__HOW TO COMPLETE THIS TASK__.
Once the line with "长纤增强复合材料 (203, 1604)" has been located in the records below, set down that line and all subsequent lines exactly, omitting the pictures.

__PROVIDED ENTRIES__.

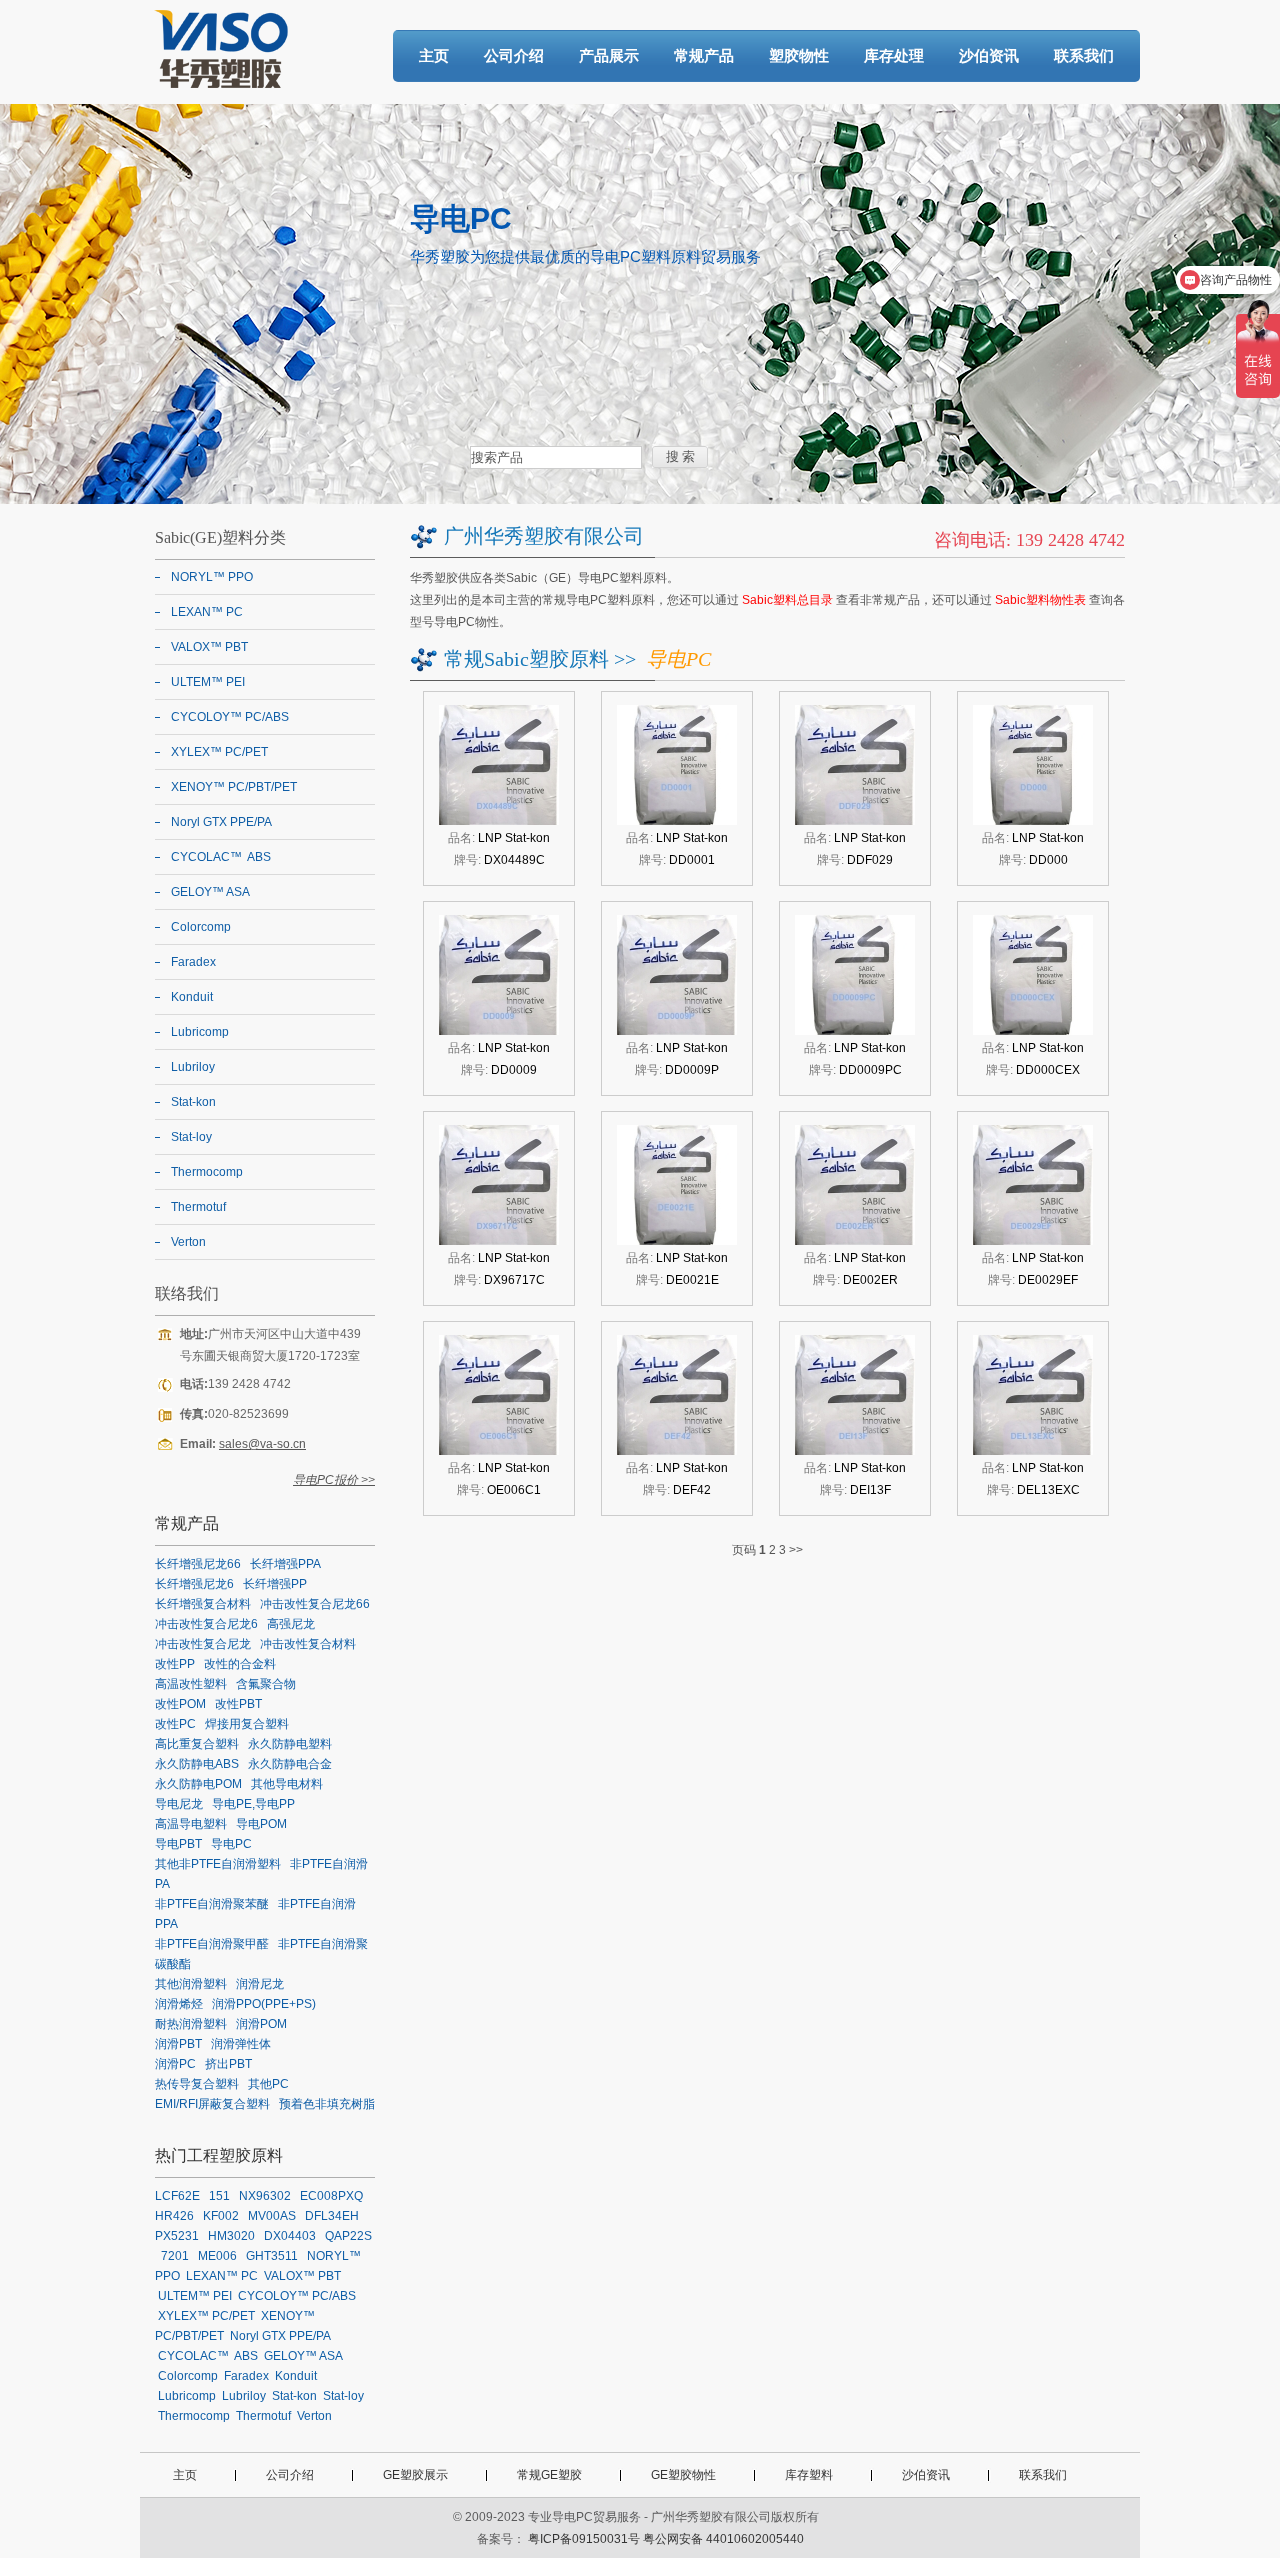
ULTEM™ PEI (208, 682)
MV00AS (272, 2216)
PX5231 (177, 2236)
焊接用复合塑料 (247, 1724)
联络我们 (187, 1293)
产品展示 (609, 55)
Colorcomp (201, 927)
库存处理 (894, 55)
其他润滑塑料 (191, 1984)
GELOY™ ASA (210, 892)
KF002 (221, 2216)
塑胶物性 (799, 55)
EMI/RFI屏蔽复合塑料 (212, 2104)
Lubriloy (193, 1067)
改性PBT (238, 1704)
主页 (434, 55)
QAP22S (348, 2236)
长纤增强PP (275, 1584)
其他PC (268, 2084)
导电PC (231, 1844)
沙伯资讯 (989, 55)
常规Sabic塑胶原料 (526, 659)
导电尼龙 (179, 1804)
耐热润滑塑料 (191, 2024)
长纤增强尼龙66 (198, 1564)
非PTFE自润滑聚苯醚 (212, 1904)
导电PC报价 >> (334, 1480)
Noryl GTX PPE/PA (221, 822)
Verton (188, 1242)
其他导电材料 (287, 1784)
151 (219, 2196)
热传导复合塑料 (197, 2084)
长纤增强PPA (285, 1564)
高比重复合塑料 (197, 1744)
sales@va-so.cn (262, 1444)
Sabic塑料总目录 (787, 600)
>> (796, 1550)
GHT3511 (272, 2256)
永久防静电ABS (197, 1764)
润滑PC (175, 2064)
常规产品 (704, 55)
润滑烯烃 (179, 2004)
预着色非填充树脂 (327, 2104)
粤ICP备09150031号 (584, 2539)
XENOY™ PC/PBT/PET (234, 787)
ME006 (217, 2256)
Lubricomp (200, 1032)
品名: (499, 838)
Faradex (193, 962)
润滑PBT (178, 2044)
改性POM (180, 1704)
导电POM (261, 1824)
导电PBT (178, 1844)
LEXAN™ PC (207, 612)
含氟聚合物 (266, 1684)
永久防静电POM (198, 1784)
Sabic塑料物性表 (1040, 600)
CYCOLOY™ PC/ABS (230, 717)
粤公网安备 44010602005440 (723, 2539)
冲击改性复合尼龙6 (206, 1624)
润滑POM (261, 2024)
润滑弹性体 (241, 2044)
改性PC (175, 1724)
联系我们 (1084, 55)
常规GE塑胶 (549, 2475)
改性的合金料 (240, 1664)
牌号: (499, 860)
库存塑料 (809, 2475)
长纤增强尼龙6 (194, 1584)
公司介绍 (514, 55)
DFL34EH (332, 2216)
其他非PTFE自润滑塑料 (218, 1864)
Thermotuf (198, 1207)
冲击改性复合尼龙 (203, 1644)
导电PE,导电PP (253, 1804)
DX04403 (290, 2236)
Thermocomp (207, 1172)
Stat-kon (193, 1102)
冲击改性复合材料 (308, 1644)
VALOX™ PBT (209, 647)
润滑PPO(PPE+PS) (264, 2004)
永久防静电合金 (290, 1764)
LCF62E (177, 2196)
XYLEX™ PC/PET (219, 752)
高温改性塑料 (191, 1684)
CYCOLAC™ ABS (221, 857)
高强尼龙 (291, 1624)
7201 (175, 2256)
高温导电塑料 (191, 1824)
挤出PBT (228, 2064)
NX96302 (265, 2196)
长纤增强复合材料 (203, 1604)
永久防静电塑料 (290, 1744)
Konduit (192, 997)
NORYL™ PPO (212, 577)
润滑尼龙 (260, 1984)
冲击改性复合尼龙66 (315, 1604)
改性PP (175, 1664)
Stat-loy (191, 1137)
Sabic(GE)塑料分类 (220, 537)
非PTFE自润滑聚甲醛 (212, 1944)
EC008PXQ (331, 2196)
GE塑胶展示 (415, 2475)
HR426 (174, 2216)
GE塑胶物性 (683, 2475)
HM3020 (231, 2236)
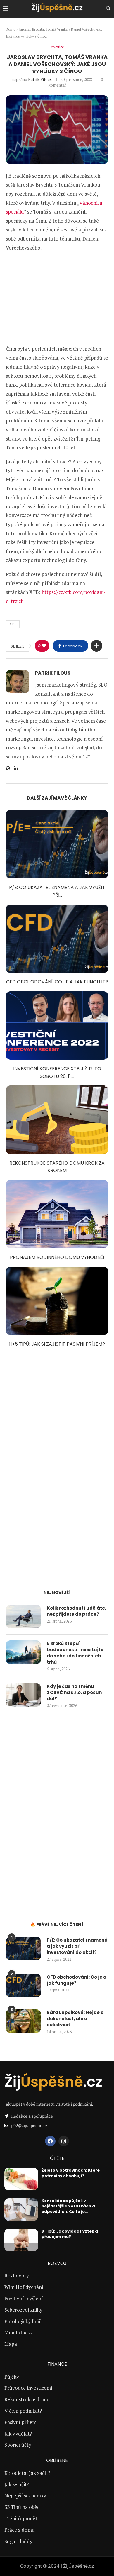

__SOLUTION TO THIS PROBLEM__.
长纤增强复合材料 (203, 1604)
永久防静电塑料 (290, 1744)
Konduit (192, 997)
NORYL™ PPO (212, 577)
润滑尼龙 (260, 1984)
冲击改性复合尼龙66 (315, 1604)
改性PP (175, 1664)
Stat-loy (191, 1137)
Sabic(GE)塑料分类 (220, 537)
非PTFE自润滑聚甲醛 (212, 1944)
EC008PXQ (331, 2196)
GE塑胶展示 (415, 2475)
HR426 (174, 2216)
GE塑胶物性 (683, 2475)
HM3020 (231, 2236)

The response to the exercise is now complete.